A differenza delle banche italiane, avvolte nel coro del colpanostrismo e prone all’idolo Draghi, le banche francesi hanno aperto un contenzioso giudiziario con la Banca Centrale Europea per contestarne i parametri di solvibilità e di “sofferenza”. La sfida delle banche francesi alla BCE indica chiaramente che sono pronte a cannibalizzare il patrimonio bancario altrui, ma non a farsi cannibalizzare a propria volta.
Che in Francia un “banchiere” venisse chiamato a gestire la fine dell’euro, era quindi scontato. Molte delle sbracate aperture di Macron alla Germania, come pure la rispolverata dell’asse franco-tedesco, appaiono quindi come tattica diplomatica, probabilmente mirata a scaricare interamente sulla controparte il fallimento della trattativa.
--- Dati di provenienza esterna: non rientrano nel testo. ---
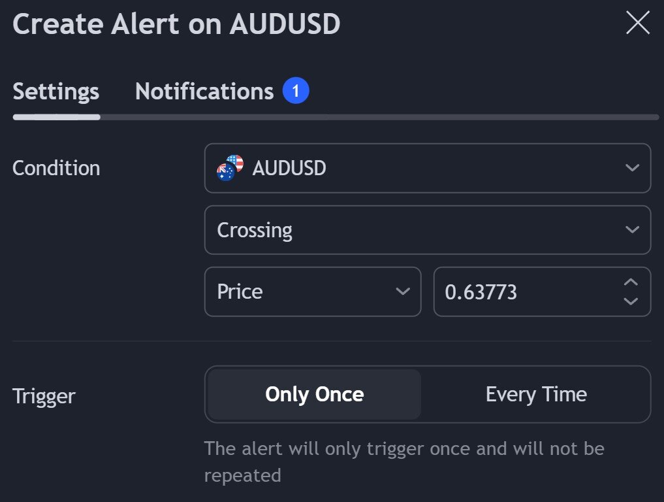Click the price input showing 0.63773

[x=516, y=292]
I media nostrani hanno celebrato il presunto nuovo feeling tra la Merkel e Macron, fantasticando su un rilancio dell’Unione Europea e rinfocolando gli entusiasmi europeistici, peraltro presto spenti dalla nuova procedura d’infrazione che la Commissione Europea ha avviato contro l’Italia per le emissioni illegali dei veicoli FIAT in base al consueto criterio dei due pesi e due misure. Di fatto la cancelliera non ha concesso nulla alla Francia; ed è molto dubbio che i mandanti di Macron queste concessioni se le aspettassero davvero. La finanza francese deve avviare una fittizia trattativa con Berlino per far dimenticare la diretta responsabilità francese sia nella nascita dell’euro che nel massacro della Grecia, facendo apparire la Germania come l’unica colpevole dell’euro-disastro. Cosa che non dovrebbe risultare difficile, poiché storicamente i tedeschi sono specialisti nell’arte di addossarsi tutte le colpe.
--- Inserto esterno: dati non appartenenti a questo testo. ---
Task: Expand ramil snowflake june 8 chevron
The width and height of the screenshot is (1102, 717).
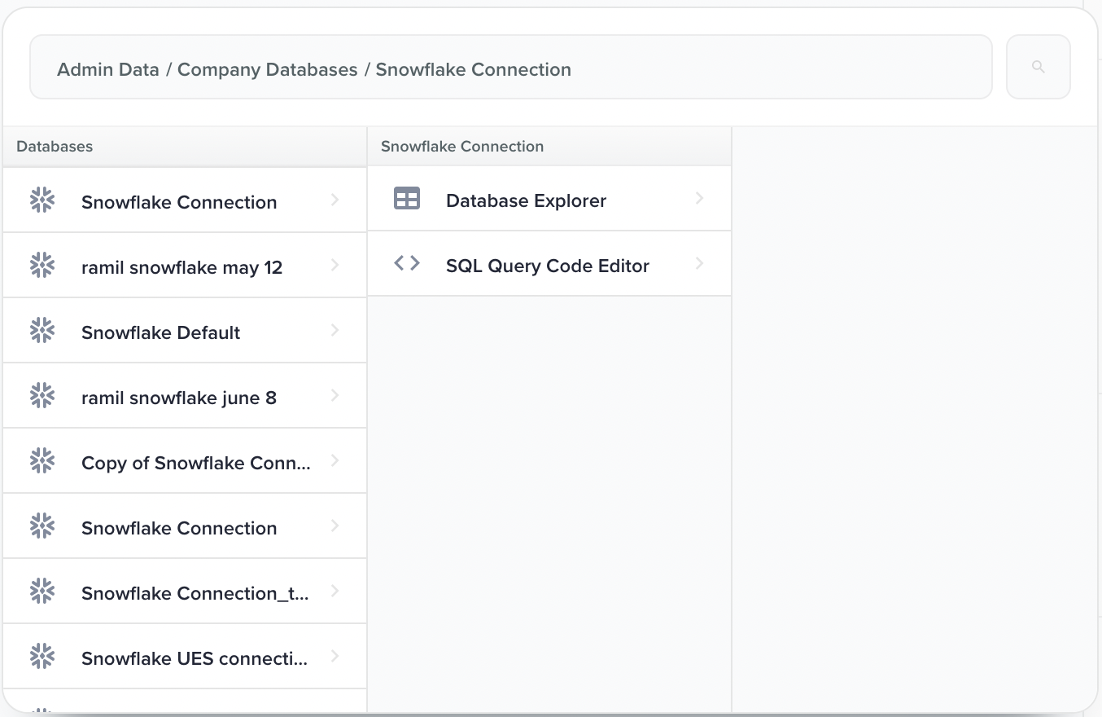Action: tap(335, 396)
La Francia ha più urgenza dell’Italia a chiudere i conti con l’euro e, a differenza dell’Italia, ha ancora gli strumenti per farlo. Il problema è che la fine dell’euro non comporta affatto la dismissione delle politiche di austerità, cioè di pauperizzazione, poiché queste sono funzionali alla finanziarizzazione dei rapporti sociali. La stessa confezione di Macron contiene una chiara indicazione in tal senso.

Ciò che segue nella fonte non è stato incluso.